Consultó entre sus amistades y uno por uno fue confirmando que nadie más estaba lo suficientemente desquiciado para acudir a las mortales salas de cine para disfrutar de una pandémica dosis de entretenimiento. Ante este obstáculo se vio inclinado a superar sus costumbres, pues nunca había realizado una salida de este tipo con la única y exclusiva compañía propia.

Los seres humanos, tan acostumbrados a salir a comer, a pasear, a correr, con acompañantes, en ocasiones se ven desafiados ante la total soledad. ¿Vale la pena vagar como un fantasma por los centros comerciales sin que nadie vaya de la mano? Hugo concluyó que sí, no necesitaba a otros para ser feliz, y si tanto añoraba ir al cine, lo haría con o sin compañía; podía ser feliz haciendo lo que le gustaba sin involucrar a terceros, así que sin temor a parecer un errante solitario -aunque en el fondo tal vez todos lo somos- se arrojó un sábado a las salas de Metrocentro, para disfrutar de aquella película tan esperada por la crítica, al tratarse de la nueva entrega del mítico director Nilan: Tanat.

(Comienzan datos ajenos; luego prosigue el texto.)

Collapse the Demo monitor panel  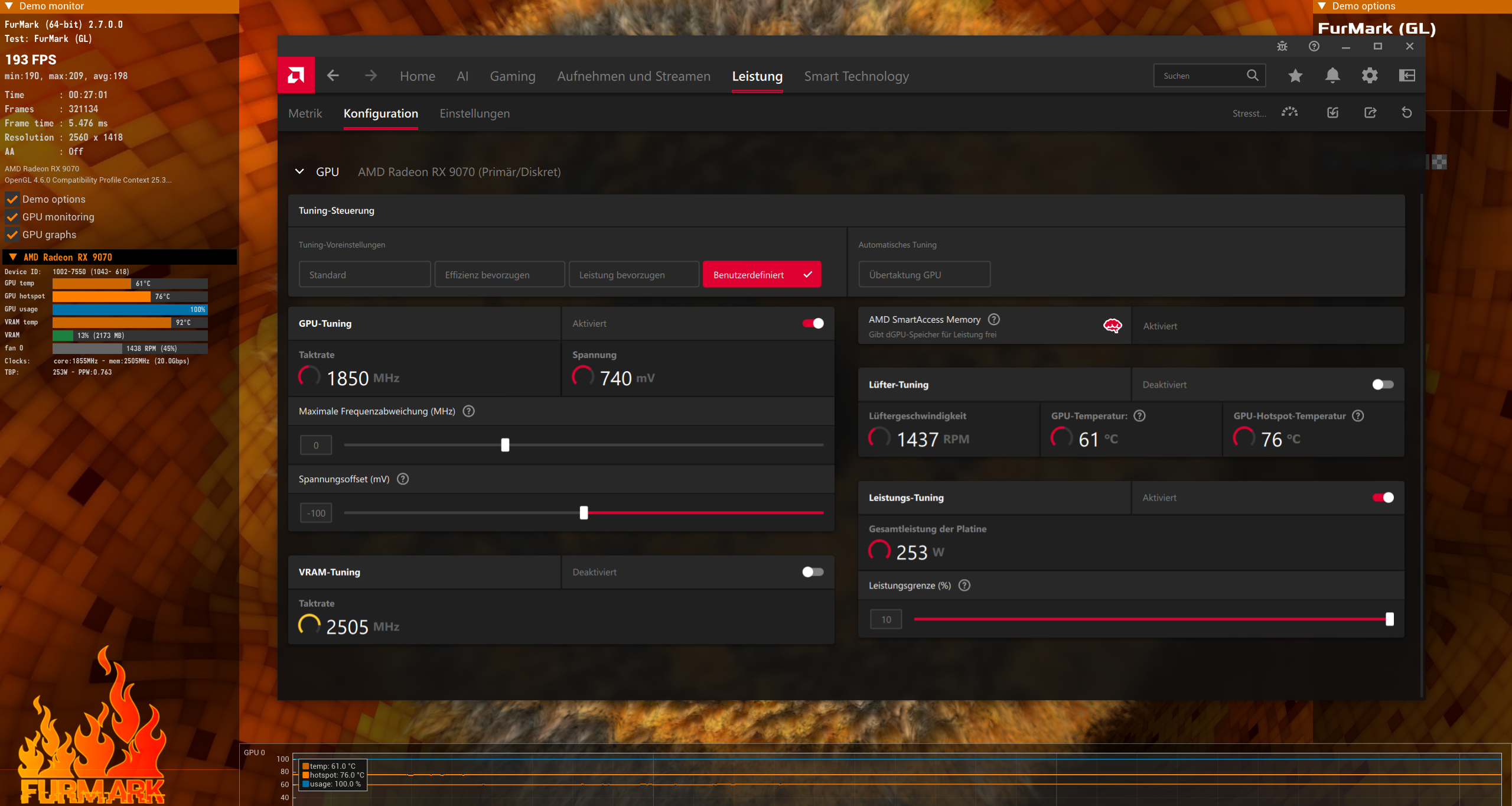[9, 6]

El nombre de la película era extraño y en nada se relacionaba con la premisa de una historia errática y repleta de constantes viajes en el tiempo. Cuando Hugo entró a la sala dos, no era ninguna sorpresa que el local estuviera muerto; las catacumbas estaban totalmente disponibles para él, podría haber bailado una cumbia con total tranquilidad sin miedo a ser observado, si acaso algún trabajador se reiría con sus payasadas. Por algún fatigoso sentido de la honestidad, Hugo se dirigió a su asiento asignado, pues en la taquilla ya había comprado el boleto H7, y aunque podía sentarse en cualquier lugar, decidió abstenerse de generar un pequeño e inofensivo rastro de caos.

Como un suricato, volteó hacia diferentes direcciones: "Esto está muerto" susurró, mientras se acomodaba su chaqueta roja, que solo utilizaba para ir al cine. Totalmente relajado y distendido, se dio a la perezosa tarea de estirarse como un gato en su asiento mientras insoportables comerciales se reflejaban en la pantalla, sin aparente final para el todopoderoso marketing.

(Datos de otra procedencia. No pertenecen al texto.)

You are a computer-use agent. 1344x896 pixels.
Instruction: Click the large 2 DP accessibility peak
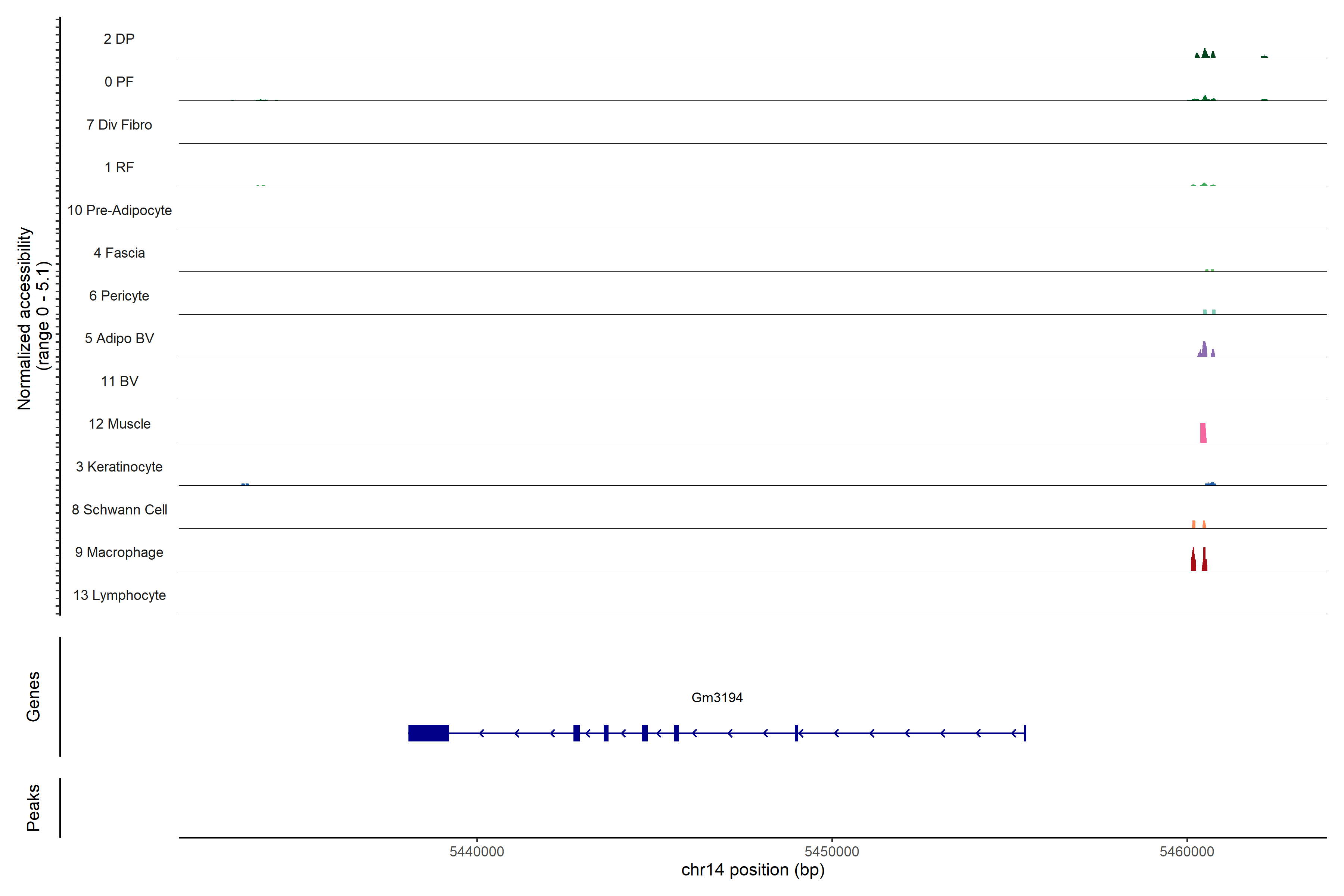[1205, 54]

Hubiera sido una tarde de cine como cualquier otra, con la única particularidad de que la sala estaba vacía cuando aquella salida tomó un giro inesperado, de la mano de una muchacha que entró a última hora, cuando la película ya estaba por empezar y el ambiente se encontraba a oscuras. Entre la penumbra, Hugo distinguió a una joven con una falda corta decorada con patrones de cuadros en blanco y negro, y una camisa ajustada (también de color negro) que le daba un aire a fanática de las modas góticas, la cereza sobre el pastel era su pelo liso teñido de rojo que le llegaba hasta la mitad de la espalda.

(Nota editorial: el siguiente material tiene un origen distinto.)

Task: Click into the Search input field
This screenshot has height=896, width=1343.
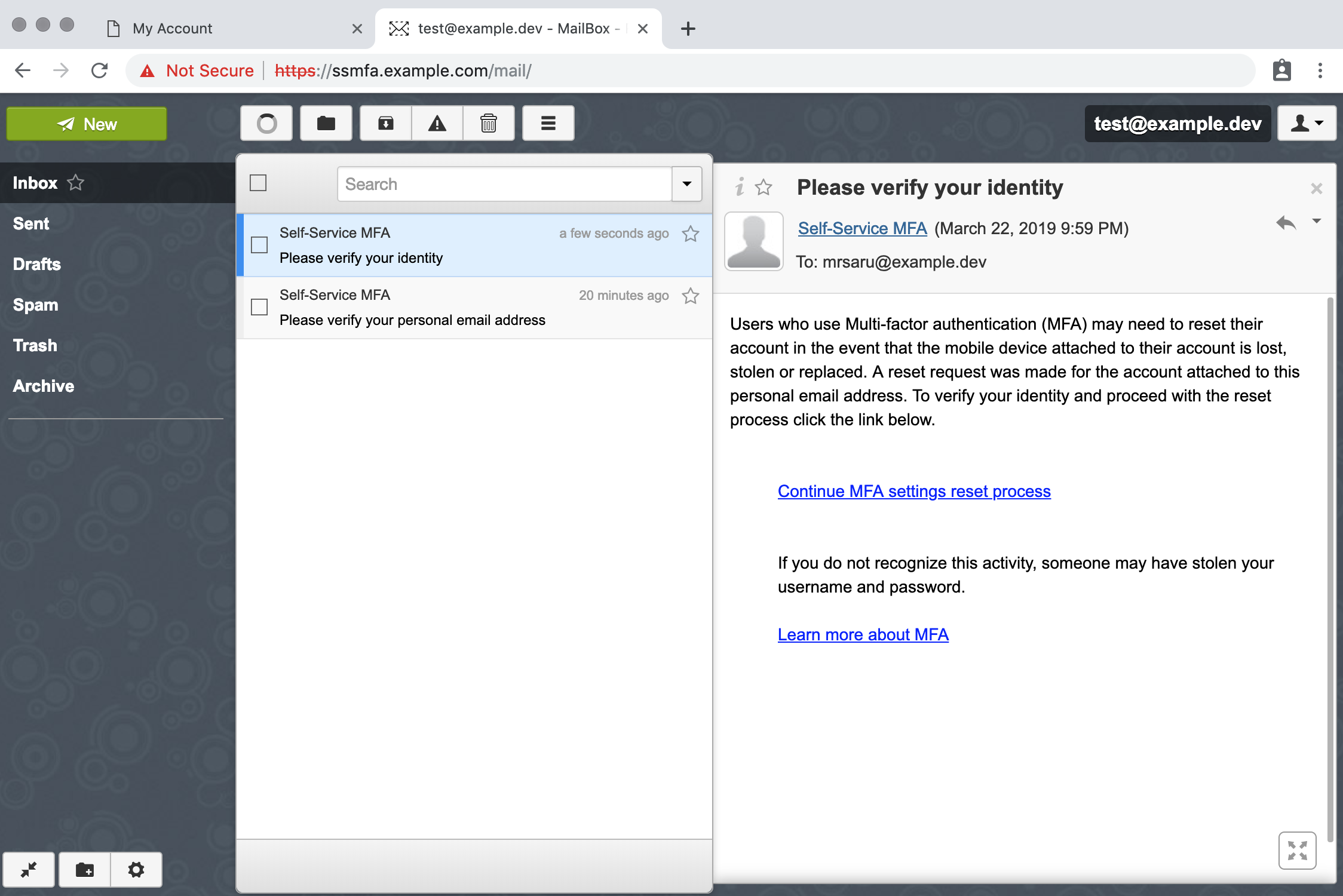Action: pos(505,184)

Los ojos de Hugo ya se habían acostumbrado a la oscuridad y le llamó la atención que aquella única visita en la sala dos, tuviese una primera duda tras entrar; no revisaba su ticket para dirigirse hacia su asiento sino que hurgaba cual búho en toda la desolada sala, convertida en un océano negro y silencioso, hasta que su mirada chocó con la de Hugo, quien por un momento se incomodó, al verse descubierto en su curiosidad; el observador era observado.